Venky Mama Movie Review: It’s A Victory For Venkatesh; For Others, Not Much

Like in the Hindi superhit War, the chemistry between the romantic leads is absolutely zero, and the focus is entirely on the men.
Venky Mama Movie Review: It’s A Victory For Venkatesh; For Others, Not Much

Director: Bobby Kolli (KS Ravindra)

 Cast: Venkatesh, Naga Chaitanya, Raashi Khanna, Payal Rajput

On paper, the idea of a collaboration featuring Naga Chaitanya and his real-life uncle Venkatesh, might have sounded great. It's indeed exciting to watch these actors share the screen and have a gala time together. But it gets akward when Chaitanya tries to match Venkatesh's comic timing. The latter has been acting for around three-and-a-half decades while the former has been in the business for just about 10 years. I'm not saying that experience alone counts, but even their fortes aren't the same.
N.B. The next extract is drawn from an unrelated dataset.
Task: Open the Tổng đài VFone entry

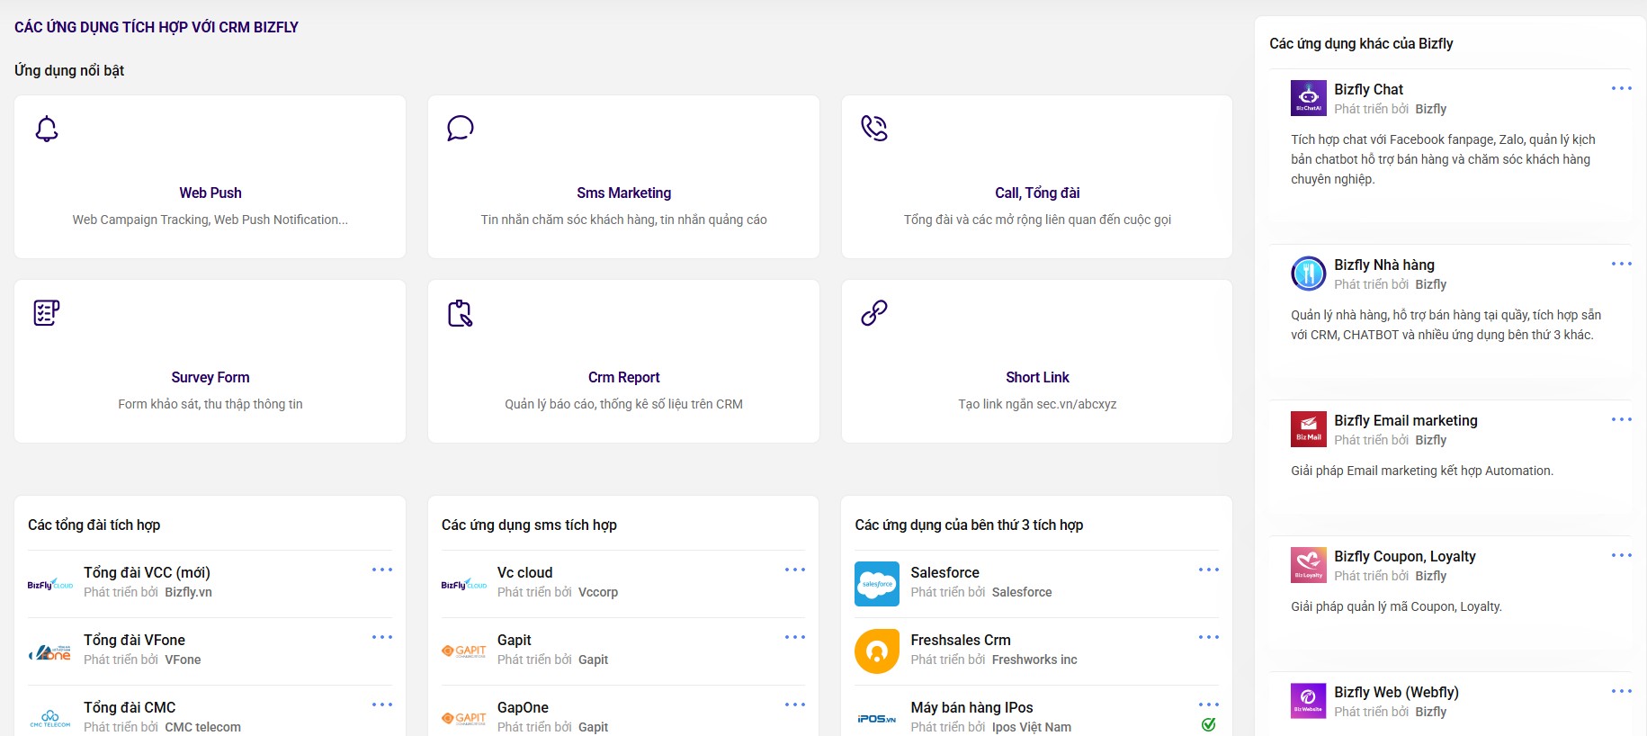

Venky Mama, like the other January release this year, F2 – Fun and Frustration, requires the actors to go overboard. Whenever Venky (as Venkatratnam, alias Military Naidu) turns the goofy switch on, the other actors find themselves on the backfoot. There's a particular scene set in a rice mill, where Karthik (Chaitanya), in order to push his Mama (Uncle) towards a woman he thinks is the right fit for him, starts making elaborate plans; he whispers into his ears about all the love that the new Hindi teacher (played by Payal Rajput) harbours. There, you can see how easily the two actors are on different planets of acting. It was the same case with F2, as Varun Tej and Co., couldn't quite quite showcase their humorous side.
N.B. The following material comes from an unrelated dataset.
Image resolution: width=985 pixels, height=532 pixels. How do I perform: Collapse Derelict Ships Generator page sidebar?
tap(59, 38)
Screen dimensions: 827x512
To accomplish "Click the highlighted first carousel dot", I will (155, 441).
Such comedy scenes usually don't depend on the dialogues and background score – it's about  the characters' instant reaction to what's being said or done. If the 90s' foolproof masala puts even a little smile on your face during the first half, it's purely because of Venkatesh. In the words of the corrupt MLA (played by Rao Ramesh), this is what you call "charm" in English. This stereotypical MLA character keeps coming up with rotten plans to make more money in the village he's supposed to develop, and he fancies explaining the situation that's unfolding around him by tossing in an English word or phrase into conversations with his subordinates.

Like the Hindi superhit War, the chemistry between the romantic leads is zero, and the focus is entirely on the men. Venky Mama is a family drama that has a bit of all emotions – a grandfather who doesn't like his grandson much, an MLA (his daughter, played by Raashi Khanna, is Karthik's  glamorous love interest) who thinks distributing money to the voters will keep him in power for another five years, and the unshakeable bond between two gentlemen who give up their individual goals to be with the other.

The film is not so much of comedy as there are villains everywhere (how else can a director show the muscle power of his heroes?) and the biggest villain is the curse that Karthik carries on his head. I'll just stop with saying it concerns a horoscope. The conceit isn't as wonderfully woven into the plot like Krishna Vamsi managed in Murari, though. Even then, it's an interesting subject that can be mixed-and-matched for use by scores of other filmmakers, considering the amount of astrology beleivers we have. That way, Venky Mama is a message movie, but even without the note in the end credits regarding familial love, it'd have still made a point.

The formula for romance is something not all writers and directors achieve perfectly. Bobby isn't Mani Ratnam or Sekhar Kammula. So, while it is okay to have his principal characters dance to Thaman's crazy songs in crazy costumes, the scenes and dialogues should at least have had a morsel of freshness. All that I'm asking for is one brilliant scene with four leading characters, of which three don't look lost.  You can't expect Venkatesh to pull off such quirky scenes single-handedly, even though they are a cake-walk for him.

Also, Venkatesh has already starred in one of the best multi-starrers, Seethamma Vakitlo Sirimalle Chettu (alongside Mahesh Babu), this decade. Beating that film in terms of the cinematic effect it offers is a tall task, and it's not fair to demand the same from the director of PowerSardaar Gabbar Singh and Jai Lava Kusa. Now that Venky Mama is out on the big screen, I'm eager to see what somebody might come up with for a movie starring Venkatesh and his other nephew, Rana Daggubati. Would that be called Chinna Naanna (as Rana calls him)?